Start of ENTRIES SUPPLIED

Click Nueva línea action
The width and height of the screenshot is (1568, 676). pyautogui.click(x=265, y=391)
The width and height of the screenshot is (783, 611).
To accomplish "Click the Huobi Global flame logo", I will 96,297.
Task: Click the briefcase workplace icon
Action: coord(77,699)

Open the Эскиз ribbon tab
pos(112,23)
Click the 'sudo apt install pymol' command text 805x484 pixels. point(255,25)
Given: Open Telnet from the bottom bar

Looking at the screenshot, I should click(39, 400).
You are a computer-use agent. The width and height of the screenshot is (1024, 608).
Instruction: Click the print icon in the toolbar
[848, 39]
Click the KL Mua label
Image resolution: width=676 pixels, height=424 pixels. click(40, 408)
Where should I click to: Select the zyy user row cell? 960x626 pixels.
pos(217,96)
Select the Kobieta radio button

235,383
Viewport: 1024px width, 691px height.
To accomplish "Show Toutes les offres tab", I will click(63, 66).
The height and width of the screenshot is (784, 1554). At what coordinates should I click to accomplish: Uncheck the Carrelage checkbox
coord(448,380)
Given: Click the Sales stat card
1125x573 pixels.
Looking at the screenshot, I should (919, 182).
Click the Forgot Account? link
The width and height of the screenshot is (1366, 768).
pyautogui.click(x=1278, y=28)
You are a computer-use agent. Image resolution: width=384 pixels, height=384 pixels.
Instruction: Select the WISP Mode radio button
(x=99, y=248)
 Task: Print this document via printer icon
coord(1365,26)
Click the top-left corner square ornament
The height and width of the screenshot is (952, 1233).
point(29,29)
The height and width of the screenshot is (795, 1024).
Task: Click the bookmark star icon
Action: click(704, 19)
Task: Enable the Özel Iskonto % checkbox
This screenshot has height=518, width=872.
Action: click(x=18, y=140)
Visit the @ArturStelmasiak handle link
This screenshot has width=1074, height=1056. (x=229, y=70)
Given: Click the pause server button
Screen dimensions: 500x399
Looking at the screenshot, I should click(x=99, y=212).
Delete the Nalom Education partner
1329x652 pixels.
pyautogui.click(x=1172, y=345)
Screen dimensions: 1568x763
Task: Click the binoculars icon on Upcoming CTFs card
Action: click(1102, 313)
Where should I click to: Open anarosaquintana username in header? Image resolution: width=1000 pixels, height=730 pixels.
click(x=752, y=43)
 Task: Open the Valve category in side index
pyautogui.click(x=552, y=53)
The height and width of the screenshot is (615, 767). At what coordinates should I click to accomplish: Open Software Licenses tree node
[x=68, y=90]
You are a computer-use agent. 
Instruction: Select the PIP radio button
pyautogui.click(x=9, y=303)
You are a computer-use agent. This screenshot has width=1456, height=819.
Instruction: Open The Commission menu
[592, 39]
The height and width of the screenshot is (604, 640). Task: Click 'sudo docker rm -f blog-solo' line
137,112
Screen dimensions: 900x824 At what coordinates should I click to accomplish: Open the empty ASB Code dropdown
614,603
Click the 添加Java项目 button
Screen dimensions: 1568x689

End of ENTRIES SUPPLIED

[REQUIRED WORK]: The data above is to be restated line for line, word for word.

[TASK OUTPUT]:
Click Nueva línea action
The width and height of the screenshot is (1568, 676). pyautogui.click(x=265, y=391)
The width and height of the screenshot is (783, 611).
To accomplish "Click the Huobi Global flame logo", I will 96,297.
Task: Click the briefcase workplace icon
Action: coord(77,699)

Open the Эскиз ribbon tab
pos(112,23)
Click the 'sudo apt install pymol' command text 805x484 pixels. point(255,25)
Given: Open Telnet from the bottom bar

Looking at the screenshot, I should click(39, 400).
You are a computer-use agent. The width and height of the screenshot is (1024, 608).
Instruction: Click the print icon in the toolbar
[848, 39]
Click the KL Mua label
Image resolution: width=676 pixels, height=424 pixels. click(40, 408)
Where should I click to: Select the zyy user row cell? 960x626 pixels.
pos(217,96)
Select the Kobieta radio button

235,383
Viewport: 1024px width, 691px height.
To accomplish "Show Toutes les offres tab", I will click(63, 66).
The height and width of the screenshot is (784, 1554). At what coordinates should I click to accomplish: Uncheck the Carrelage checkbox
coord(448,380)
Given: Click the Sales stat card
1125x573 pixels.
Looking at the screenshot, I should (919, 182).
Click the Forgot Account? link
The width and height of the screenshot is (1366, 768).
pyautogui.click(x=1278, y=28)
You are a computer-use agent. Image resolution: width=384 pixels, height=384 pixels.
Instruction: Select the WISP Mode radio button
(x=99, y=248)
 Task: Print this document via printer icon
coord(1365,26)
Click the top-left corner square ornament
The height and width of the screenshot is (952, 1233).
point(29,29)
The height and width of the screenshot is (795, 1024).
Task: Click the bookmark star icon
Action: click(704, 19)
Task: Enable the Özel Iskonto % checkbox
This screenshot has height=518, width=872.
Action: click(x=18, y=140)
Visit the @ArturStelmasiak handle link
This screenshot has width=1074, height=1056. (x=229, y=70)
Given: Click the pause server button
Screen dimensions: 500x399
Looking at the screenshot, I should click(x=99, y=212).
Delete the Nalom Education partner
1329x652 pixels.
pyautogui.click(x=1172, y=345)
Screen dimensions: 1568x763
Task: Click the binoculars icon on Upcoming CTFs card
Action: click(1102, 313)
Where should I click to: Open anarosaquintana username in header? Image resolution: width=1000 pixels, height=730 pixels.
click(x=752, y=43)
 Task: Open the Valve category in side index
pyautogui.click(x=552, y=53)
The height and width of the screenshot is (615, 767). At what coordinates should I click to accomplish: Open Software Licenses tree node
[x=68, y=90]
You are a computer-use agent. 
Instruction: Select the PIP radio button
pyautogui.click(x=9, y=303)
You are a computer-use agent. This screenshot has width=1456, height=819.
Instruction: Open The Commission menu
[592, 39]
The height and width of the screenshot is (604, 640). Task: Click 'sudo docker rm -f blog-solo' line
137,112
Screen dimensions: 900x824 At what coordinates should I click to accomplish: Open the empty ASB Code dropdown
614,603
Click the 添加Java项目 button
Screen dimensions: 1568x689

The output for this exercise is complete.